I have read the article about arthritis and found it very helpful as I have been suffering strong pain in my joints for more than 2 months, especially left hip, left shoulder, and sometimes knees and hands/fingers as well. Now the pain in my hip is so strong that I can't run/exercise or even walk properly.
I've seen my GP and had a hip X-Ray but it seems normal, although I still think I should have further tests done to find a proper diagnoses.
I have AXA PPP insurance but don't know how to proceed or the type of tests I need to request. I have a physiotherapist appointment too.
I am 31 years old so at the beginning I thought I should not consider arthritis as this is an illness that happens normally in people over 50, what do you think?
Joint pains are common, but you are young to be affected so much. If you had pain just in one large joint, such as a hip, it could be due to osteoarthritis. However, at your age it would be much more likely to be down to strain to the muscles around your hip or possibly inflammation of a ‘bursa’ – a potential fluid-filled sac – over the surface of your hip. Osteoarthritis is rare in people of your age unless they have had major trauma in the past to the joint affected, or have a long term joint condition such as congenital dislocation of the hip.

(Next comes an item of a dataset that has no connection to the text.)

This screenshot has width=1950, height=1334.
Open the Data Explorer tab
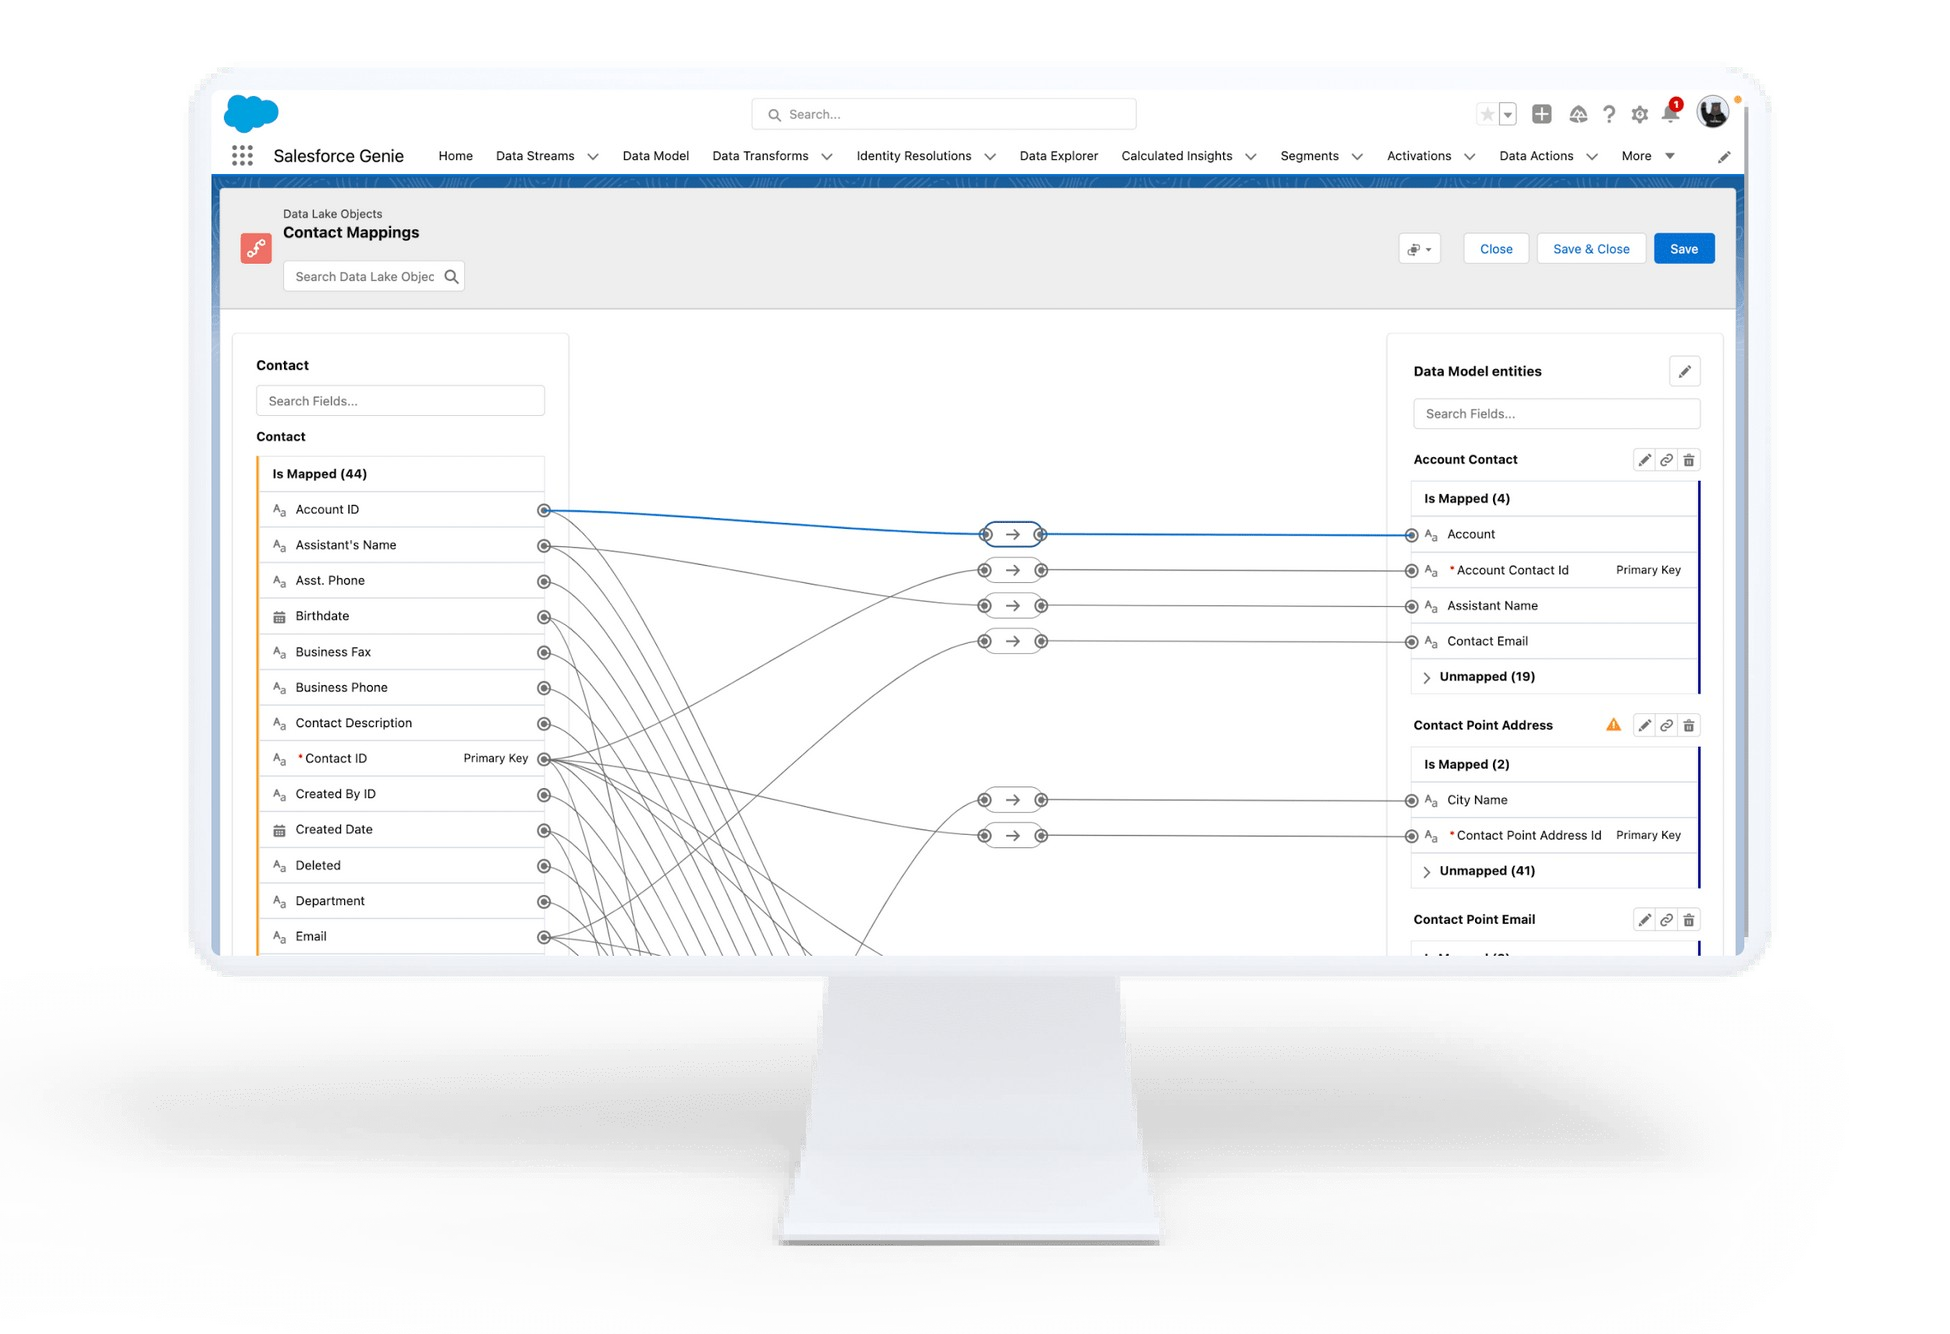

Getting pain in multiple joints, especially your smaller joints such as your fingers, needs looking into. It is not uncommon to get inflammation of multiple joints following a viral infection, and these inflammations tend to settle on their own. However, an auto-immune condition – in which your body recognises part of itself as an ‘enemy’ and attacks it – needs to be ruled out. This kind of arthritis includes rheumatoid arthritis and arthritis associated with the skin condition psoriasis.
I would suggest that you speak to your GP about getting some baseline blood tests, including a full blood count, ESR and anti-CCP antibody test done. If the pain persists, ask him about a private referral to a rheumatologist.